Однажды вечером, когда мы с отцом на велосипедах возвращались в деревню, крупный олень внезапно выскочил из чащи метрах в двадцати от нас; в несколько прыжков он одолел просеку и скрылся в дубраве. Он был такой громадный, с такими великолепными, царственными рогами, что показался мне волшебным видением, призраком доисторической эпохи. Охотники были уже близко, мы весь день слышали, как они прочесывали лес; вскоре один из ловчих вылетел из-за кустов, натянув поводья, он осадил коня и крикнул:

— Оленя не видали? Мы потеряли след там, на повороте.

— Видали, — сказал отец.

Я взглянул на него, сердце мое заколотилось.

— Он там. Только что пробежал. Вон в ту сторону!

И он уверенно указал направление, прямо противоположное тому, куда скрылся олень.

— Туда? Отлично, теперь он наш! — грубо заорал ловчий, даже не подумав поблагодарить, что, в общем-то, было справедливо, так как сумерки сгущались и у охотников, сбитых нами с толку, было маловато шансов заполучить свою добычу. Широким взмахом руки ловчий в свою очередь направил всю охоту, как раз выехавшую из чащи, по ложному следу.

Отец мой отвернулся от них и молча стал раскуривать сигарету. Я тоже молчал: мы понимали друг друга без слов, ведь мы с ним были в одном лагере, а лес, избавившись от охотников, вновь стал спокойным и прекрасным. Без сомнения, отца научил всему этому дед, как научил он его различать деревья, насекомых и грибы, держать пилу и топор, класть кирпичи, обрабатывать землю, от него шло все отцовское умение, мастерство, не показное, но уверенное, и многое он сумел передать и мне. Да, глубоко сидело в нас неистребимое недоверие к сеньорам, к хозяевам, к сильным мира сего, глухая ненависть и еще страх, рождающий хитрость. Своими корнями ненависть, страх и хитрость уходили в далекое прошлое нашего племени, и я живо ощущаю их в себе — хотя и пытаюсь себя убедить в том, что чувства эти несколько иные — они в любую минуту готовы подняться из неизведанных глубин души, подобно тому как вырастают ничем не истребимые пырей или плющ.

Я катил на велосипеде по просеке вслед за отцом, лиловые сумерки окутывали лес, и вдруг я ощутил себя необыкновенно счастливым.

— Порядок? — спросил отец.

— Порядок.

— Давай-ка поднажмем! Скоро совсем стемнеет.

Помолчав, он невнятно пробормотал что-то вроде «Сволочи проклятые!», чему я несказанно удивился, я никогда не слышал от отца никаких ругательств. Вот тогда-то я и почуял под этой мирной и смиренной личиной глубоко запрятанную и обычно сдерживаемую, обуздываемую ярость — ту ярость, что разжигала Жакерию, а в наше время горела в глазах забастовщиков.

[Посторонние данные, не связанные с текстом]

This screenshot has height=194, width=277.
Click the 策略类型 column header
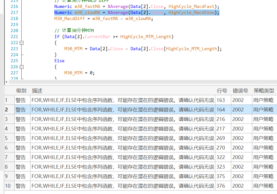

Как чудесно было забираться на чердак, особенно в дождливые дни, когда нельзя было играть ни в песчаном карьере, ни в саду, а бабушка, возившаяся в кухне, начинала ворчать, что я путаюсь у нее под ногами. Я заявлял:

— Ладно, тогда я пошел на чердак!

— Осторожнее там! Смотри не сломай себе шею.

Улучив минутку, когда дождь ослабевал, я пробегал по двору. Теперь нужно было взобраться по большой приставной лестнице к чердачному окну, и подъем этот казался мне небезопасным, особенно в конце, когда, добравшись до последней перекладины, я должен был оторвать руку от опоры и приподнять неподатливую щеколду. Другой рукой я цеплялся за лестницу, больше всего страшась взглянуть вниз — от высоты меня начинало мутить. Наконец щеколда поддавалась, и я на коленях переползал через порог, думая о том, что потом придется ведь еще спускаться вниз, в эту головокружительную пустоту. Но, поднявшись на ноги, я испытывал чувство облегчения, я был доволен собой. Отсюда мне были видны сады, двор Дюмарселей, поля вблизи кладбища, а дальше, за железной дорогой, темная кромка леса, очертания которого были немного расплывчатыми из-за дождя, а над ним рваные облака. Отсюда, сверху, весь мир смотрелся по-иному, он был словно распахнут и казался невесомым, широкий мир, на который имел право тот, кто прошел испытание подъемом.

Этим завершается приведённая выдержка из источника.